### WORK ITEM
Could you print every entry below exactly as given?

[Saved entries]
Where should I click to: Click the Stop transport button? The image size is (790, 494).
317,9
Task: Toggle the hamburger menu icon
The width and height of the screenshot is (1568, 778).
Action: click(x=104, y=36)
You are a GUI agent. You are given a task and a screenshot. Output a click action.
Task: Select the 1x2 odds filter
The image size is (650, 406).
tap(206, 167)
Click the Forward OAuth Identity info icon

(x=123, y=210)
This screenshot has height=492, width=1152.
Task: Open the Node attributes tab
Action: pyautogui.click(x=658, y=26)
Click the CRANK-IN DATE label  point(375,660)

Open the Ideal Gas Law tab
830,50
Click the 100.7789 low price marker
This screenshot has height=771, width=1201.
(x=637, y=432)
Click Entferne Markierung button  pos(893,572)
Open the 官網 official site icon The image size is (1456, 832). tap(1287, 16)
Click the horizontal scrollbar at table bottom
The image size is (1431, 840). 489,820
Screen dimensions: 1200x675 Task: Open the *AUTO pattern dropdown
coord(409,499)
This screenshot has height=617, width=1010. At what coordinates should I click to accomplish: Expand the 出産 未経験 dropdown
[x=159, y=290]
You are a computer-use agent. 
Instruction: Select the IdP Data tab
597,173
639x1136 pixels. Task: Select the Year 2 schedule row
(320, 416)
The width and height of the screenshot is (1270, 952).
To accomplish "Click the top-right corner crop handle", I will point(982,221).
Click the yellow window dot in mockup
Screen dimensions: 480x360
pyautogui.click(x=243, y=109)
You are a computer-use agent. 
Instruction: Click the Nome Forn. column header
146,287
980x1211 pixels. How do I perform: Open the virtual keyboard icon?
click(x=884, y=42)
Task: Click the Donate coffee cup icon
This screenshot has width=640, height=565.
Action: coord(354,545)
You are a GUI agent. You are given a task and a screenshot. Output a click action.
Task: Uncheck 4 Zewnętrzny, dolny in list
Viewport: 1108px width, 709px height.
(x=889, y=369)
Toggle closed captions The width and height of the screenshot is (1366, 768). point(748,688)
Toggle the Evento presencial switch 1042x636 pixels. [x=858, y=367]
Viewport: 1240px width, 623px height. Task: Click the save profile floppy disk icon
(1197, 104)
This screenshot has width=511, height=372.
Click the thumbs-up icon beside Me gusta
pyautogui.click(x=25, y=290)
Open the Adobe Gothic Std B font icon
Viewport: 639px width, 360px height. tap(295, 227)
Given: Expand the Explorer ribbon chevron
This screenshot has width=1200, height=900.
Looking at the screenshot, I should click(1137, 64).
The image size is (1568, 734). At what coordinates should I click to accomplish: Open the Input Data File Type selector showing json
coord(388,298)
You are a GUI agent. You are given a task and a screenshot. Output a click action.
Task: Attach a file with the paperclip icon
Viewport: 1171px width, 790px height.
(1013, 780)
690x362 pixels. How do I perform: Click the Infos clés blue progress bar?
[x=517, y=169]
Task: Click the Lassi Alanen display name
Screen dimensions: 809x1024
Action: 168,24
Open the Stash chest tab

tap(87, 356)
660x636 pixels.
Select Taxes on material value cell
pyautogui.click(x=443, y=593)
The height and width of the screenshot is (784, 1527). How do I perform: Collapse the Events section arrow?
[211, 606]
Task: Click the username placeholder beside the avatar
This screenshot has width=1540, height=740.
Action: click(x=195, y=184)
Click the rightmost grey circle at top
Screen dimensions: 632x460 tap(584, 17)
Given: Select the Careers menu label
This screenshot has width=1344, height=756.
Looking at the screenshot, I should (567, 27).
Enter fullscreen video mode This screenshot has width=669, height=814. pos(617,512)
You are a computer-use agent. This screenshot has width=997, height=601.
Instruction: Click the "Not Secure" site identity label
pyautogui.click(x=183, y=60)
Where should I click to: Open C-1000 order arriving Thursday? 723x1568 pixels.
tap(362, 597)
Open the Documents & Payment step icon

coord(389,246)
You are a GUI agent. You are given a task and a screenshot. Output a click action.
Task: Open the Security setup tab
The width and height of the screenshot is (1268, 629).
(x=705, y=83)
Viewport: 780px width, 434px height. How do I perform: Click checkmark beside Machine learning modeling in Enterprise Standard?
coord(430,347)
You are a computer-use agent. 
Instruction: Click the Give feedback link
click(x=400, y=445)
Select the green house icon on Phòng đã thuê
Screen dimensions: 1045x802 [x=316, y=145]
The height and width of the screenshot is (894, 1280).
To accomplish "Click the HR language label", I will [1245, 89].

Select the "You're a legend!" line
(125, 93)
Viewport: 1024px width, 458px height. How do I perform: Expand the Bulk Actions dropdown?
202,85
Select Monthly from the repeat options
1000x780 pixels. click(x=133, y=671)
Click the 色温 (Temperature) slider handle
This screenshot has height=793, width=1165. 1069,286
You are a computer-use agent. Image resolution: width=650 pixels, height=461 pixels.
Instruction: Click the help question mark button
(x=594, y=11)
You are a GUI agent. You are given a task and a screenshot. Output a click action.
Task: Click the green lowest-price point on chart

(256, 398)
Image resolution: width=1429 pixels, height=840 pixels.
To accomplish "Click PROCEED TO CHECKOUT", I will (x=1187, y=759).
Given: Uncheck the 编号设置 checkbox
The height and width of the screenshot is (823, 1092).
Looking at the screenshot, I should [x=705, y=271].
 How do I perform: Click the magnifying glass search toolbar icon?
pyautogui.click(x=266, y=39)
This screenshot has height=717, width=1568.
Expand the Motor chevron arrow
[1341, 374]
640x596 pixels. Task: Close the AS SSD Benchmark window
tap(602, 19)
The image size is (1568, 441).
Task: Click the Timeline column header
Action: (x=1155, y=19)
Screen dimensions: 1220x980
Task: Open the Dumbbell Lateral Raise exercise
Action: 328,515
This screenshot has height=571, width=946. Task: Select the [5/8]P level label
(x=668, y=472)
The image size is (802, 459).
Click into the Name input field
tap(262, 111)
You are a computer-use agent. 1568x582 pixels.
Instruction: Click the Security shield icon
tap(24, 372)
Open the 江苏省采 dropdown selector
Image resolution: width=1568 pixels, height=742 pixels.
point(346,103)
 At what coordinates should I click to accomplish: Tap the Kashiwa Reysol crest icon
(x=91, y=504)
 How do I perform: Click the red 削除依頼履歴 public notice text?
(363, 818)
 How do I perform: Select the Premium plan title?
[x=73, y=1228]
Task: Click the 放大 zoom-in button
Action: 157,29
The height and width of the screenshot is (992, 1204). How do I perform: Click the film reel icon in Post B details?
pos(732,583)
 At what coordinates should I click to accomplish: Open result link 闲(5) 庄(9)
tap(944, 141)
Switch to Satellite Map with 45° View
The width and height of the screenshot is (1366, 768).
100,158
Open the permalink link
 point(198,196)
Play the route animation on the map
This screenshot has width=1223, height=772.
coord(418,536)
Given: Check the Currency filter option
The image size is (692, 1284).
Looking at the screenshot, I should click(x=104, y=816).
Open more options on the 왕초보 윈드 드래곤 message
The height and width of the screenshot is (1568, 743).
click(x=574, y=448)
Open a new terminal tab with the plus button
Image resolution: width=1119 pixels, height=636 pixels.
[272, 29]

### TASK RESULT
Where should I click to: Click the Stop transport button? The image size is (790, 494).
317,9
Task: Toggle the hamburger menu icon
The width and height of the screenshot is (1568, 778).
Action: click(x=104, y=36)
You are a GUI agent. You are given a task and a screenshot. Output a click action.
Task: Select the 1x2 odds filter
The image size is (650, 406).
tap(206, 167)
Click the Forward OAuth Identity info icon

(x=123, y=210)
This screenshot has height=492, width=1152.
Task: Open the Node attributes tab
Action: pyautogui.click(x=658, y=26)
Click the CRANK-IN DATE label  point(375,660)

Open the Ideal Gas Law tab
830,50
Click the 100.7789 low price marker
This screenshot has height=771, width=1201.
(x=637, y=432)
Click Entferne Markierung button  pos(893,572)
Open the 官網 official site icon The image size is (1456, 832). tap(1287, 16)
Click the horizontal scrollbar at table bottom
The image size is (1431, 840). 489,820
Screen dimensions: 1200x675 Task: Open the *AUTO pattern dropdown
coord(409,499)
This screenshot has height=617, width=1010. At what coordinates should I click to accomplish: Expand the 出産 未経験 dropdown
[x=159, y=290]
You are a computer-use agent. 
Instruction: Select the IdP Data tab
597,173
639x1136 pixels. Task: Select the Year 2 schedule row
(320, 416)
The width and height of the screenshot is (1270, 952).
To accomplish "Click the top-right corner crop handle", I will point(982,221).
Click the yellow window dot in mockup
Screen dimensions: 480x360
pyautogui.click(x=243, y=109)
You are a computer-use agent. 
Instruction: Click the Nome Forn. column header
146,287
980x1211 pixels. How do I perform: Open the virtual keyboard icon?
click(x=884, y=42)
Task: Click the Donate coffee cup icon
This screenshot has width=640, height=565.
Action: coord(354,545)
You are a GUI agent. You are given a task and a screenshot. Output a click action.
Task: Uncheck 4 Zewnętrzny, dolny in list
Viewport: 1108px width, 709px height.
(x=889, y=369)
Toggle closed captions The width and height of the screenshot is (1366, 768). point(748,688)
Toggle the Evento presencial switch 1042x636 pixels. [x=858, y=367]
Viewport: 1240px width, 623px height. Task: Click the save profile floppy disk icon
(1197, 104)
This screenshot has width=511, height=372.
Click the thumbs-up icon beside Me gusta
pyautogui.click(x=25, y=290)
Open the Adobe Gothic Std B font icon
Viewport: 639px width, 360px height. tap(295, 227)
Given: Expand the Explorer ribbon chevron
This screenshot has width=1200, height=900.
Looking at the screenshot, I should click(1137, 64).
The image size is (1568, 734). At what coordinates should I click to accomplish: Open the Input Data File Type selector showing json
coord(388,298)
You are a GUI agent. You are given a task and a screenshot. Output a click action.
Task: Attach a file with the paperclip icon
Viewport: 1171px width, 790px height.
(1013, 780)
690x362 pixels. How do I perform: Click the Infos clés blue progress bar?
[x=517, y=169]
Task: Click the Lassi Alanen display name
Screen dimensions: 809x1024
Action: 168,24
Open the Stash chest tab

tap(87, 356)
660x636 pixels.
Select Taxes on material value cell
pyautogui.click(x=443, y=593)
The height and width of the screenshot is (784, 1527). How do I perform: Collapse the Events section arrow?
[211, 606]
Task: Click the username placeholder beside the avatar
This screenshot has width=1540, height=740.
Action: click(x=195, y=184)
Click the rightmost grey circle at top
Screen dimensions: 632x460 tap(584, 17)
Given: Select the Careers menu label
This screenshot has width=1344, height=756.
Looking at the screenshot, I should (567, 27).
Enter fullscreen video mode This screenshot has width=669, height=814. pos(617,512)
You are a computer-use agent. This screenshot has width=997, height=601.
Instruction: Click the "Not Secure" site identity label
pyautogui.click(x=183, y=60)
Where should I click to: Open C-1000 order arriving Thursday? 723x1568 pixels.
tap(362, 597)
Open the Documents & Payment step icon

coord(389,246)
You are a GUI agent. You are given a task and a screenshot. Output a click action.
Task: Open the Security setup tab
The width and height of the screenshot is (1268, 629).
(x=705, y=83)
Viewport: 780px width, 434px height. How do I perform: Click checkmark beside Machine learning modeling in Enterprise Standard?
coord(430,347)
You are a computer-use agent. 
Instruction: Click the Give feedback link
click(x=400, y=445)
Select the green house icon on Phòng đã thuê
Screen dimensions: 1045x802 [x=316, y=145]
The height and width of the screenshot is (894, 1280).
To accomplish "Click the HR language label", I will [1245, 89].

Select the "You're a legend!" line
(125, 93)
Viewport: 1024px width, 458px height. How do I perform: Expand the Bulk Actions dropdown?
202,85
Select Monthly from the repeat options
1000x780 pixels. click(x=133, y=671)
Click the 色温 (Temperature) slider handle
This screenshot has height=793, width=1165. 1069,286
You are a computer-use agent. Image resolution: width=650 pixels, height=461 pixels.
Instruction: Click the help question mark button
(x=594, y=11)
You are a GUI agent. You are given a task and a screenshot. Output a click action.
Task: Click the green lowest-price point on chart

(256, 398)
Image resolution: width=1429 pixels, height=840 pixels.
To accomplish "Click PROCEED TO CHECKOUT", I will (x=1187, y=759).
Given: Uncheck the 编号设置 checkbox
The height and width of the screenshot is (823, 1092).
Looking at the screenshot, I should [x=705, y=271].
 How do I perform: Click the magnifying glass search toolbar icon?
pyautogui.click(x=266, y=39)
This screenshot has height=717, width=1568.
Expand the Motor chevron arrow
[1341, 374]
640x596 pixels. Task: Close the AS SSD Benchmark window
tap(602, 19)
The image size is (1568, 441).
Task: Click the Timeline column header
Action: (x=1155, y=19)
Screen dimensions: 1220x980
Task: Open the Dumbbell Lateral Raise exercise
Action: 328,515
This screenshot has height=571, width=946. Task: Select the [5/8]P level label
(x=668, y=472)
The image size is (802, 459).
Click into the Name input field
tap(262, 111)
You are a computer-use agent. 1568x582 pixels.
Instruction: Click the Security shield icon
tap(24, 372)
Open the 江苏省采 dropdown selector
Image resolution: width=1568 pixels, height=742 pixels.
point(346,103)
 At what coordinates should I click to accomplish: Tap the Kashiwa Reysol crest icon
(x=91, y=504)
 How do I perform: Click the red 削除依頼履歴 public notice text?
(363, 818)
 How do I perform: Select the Premium plan title?
[x=73, y=1228]
Task: Click the 放大 zoom-in button
Action: 157,29
The height and width of the screenshot is (992, 1204). How do I perform: Click the film reel icon in Post B details?
pos(732,583)
 At what coordinates should I click to accomplish: Open result link 闲(5) 庄(9)
tap(944, 141)
Switch to Satellite Map with 45° View
The width and height of the screenshot is (1366, 768).
100,158
Open the permalink link
 point(198,196)
Play the route animation on the map
This screenshot has width=1223, height=772.
coord(418,536)
Given: Check the Currency filter option
The image size is (692, 1284).
Looking at the screenshot, I should click(x=104, y=816).
Open more options on the 왕초보 윈드 드래곤 message
The height and width of the screenshot is (1568, 743).
click(x=574, y=448)
Open a new terminal tab with the plus button
Image resolution: width=1119 pixels, height=636 pixels.
[272, 29]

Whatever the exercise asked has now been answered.